Stroke is a severe complication of infective endocarditis (IE), associated with high rates of mortality. Data on how IE patients with and without stroke differ may help to improve understanding contributing mechanisms. All patients treated for IE between 2019 and 2021 with and without associated stroke were identified from the medical records of three academic tertiary care hospitals in Germany, all part of Charité - Universitätsmedizin Berlin, Germany. Multivariable logistic regression analyses were performed to identify variables associated with the occurrence of stroke. The study population consisted of 353 patients diagnosed with IE. Concomitant stroke occurred in 96/353 (27.2%) patients.

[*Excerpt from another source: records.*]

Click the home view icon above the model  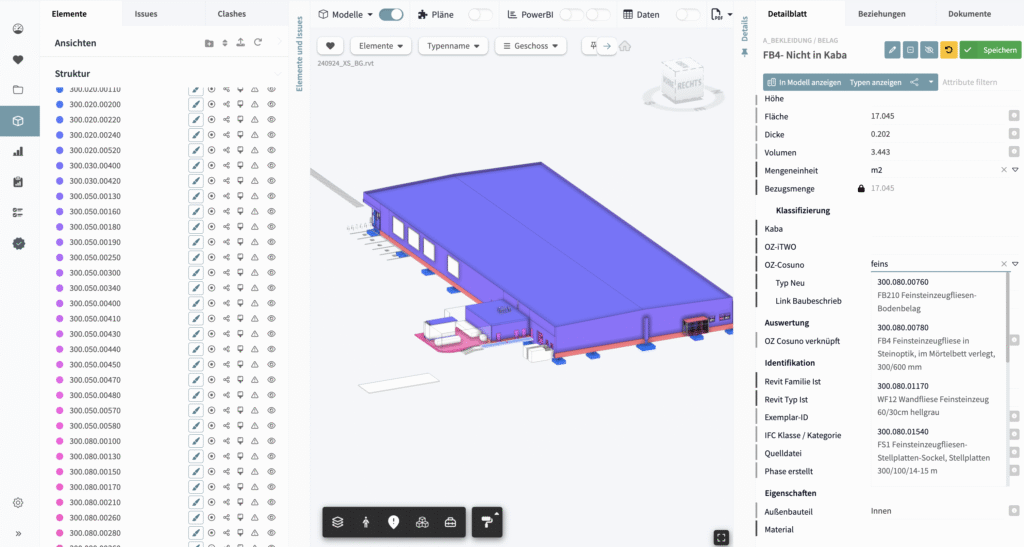click(x=625, y=46)
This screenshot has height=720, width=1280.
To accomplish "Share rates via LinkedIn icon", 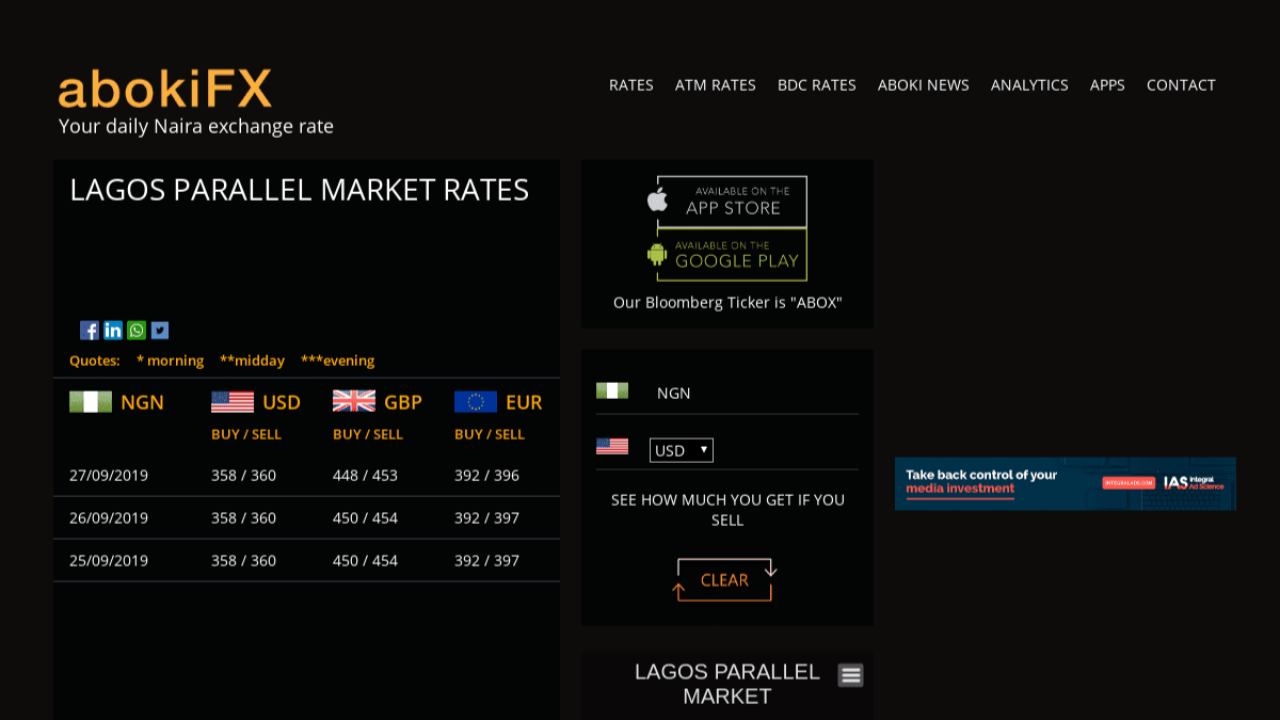I will [113, 330].
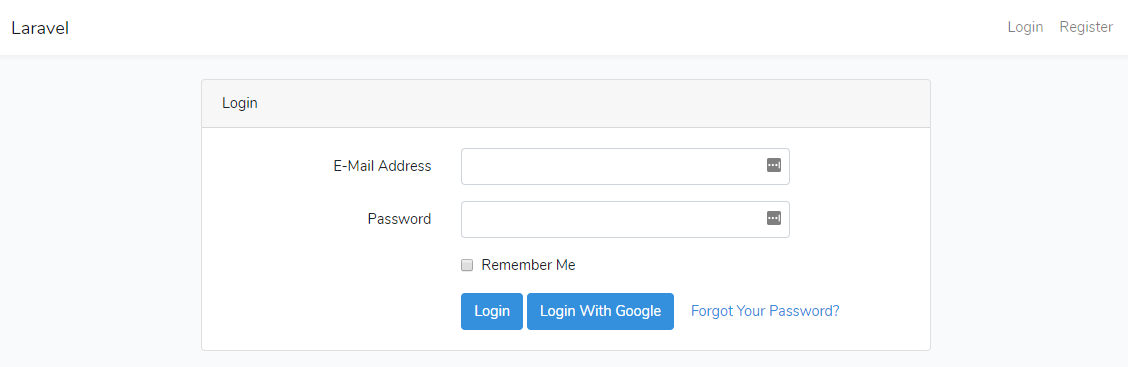
Task: Go to the Laravel brand home link
Action: pyautogui.click(x=40, y=28)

Acute stroke was independently associated with co-occurring extracerebral arterial embolism [adjusted Odds ratio (aOR = 2.52; 95% confidence interval (CI) 1.35-4.71)], acute liver failure (aOR = 2.62; 95% CI 1.06-6.50), dental focus of infection (aOR = 3.14; 95% CI 1.21-8.12) and left-sided IE (aOR = 28.26; 95% CI 3.59-222.19). Stroke was found less often in IE patients with congenital heart disease (aOR = 0.20; 95% CI 0.04-0.99) and atypical pathogens isolated from blood culture (aOR = 0.31; 95% CI 0.14-0.72). Stroke is more likely to occur in individuals with systemic complications affecting other organs, too. Special attention should be addressed to dental status. The low incidence of stroke in patients with congenital heart disease may reflect awareness and prophylactic measures.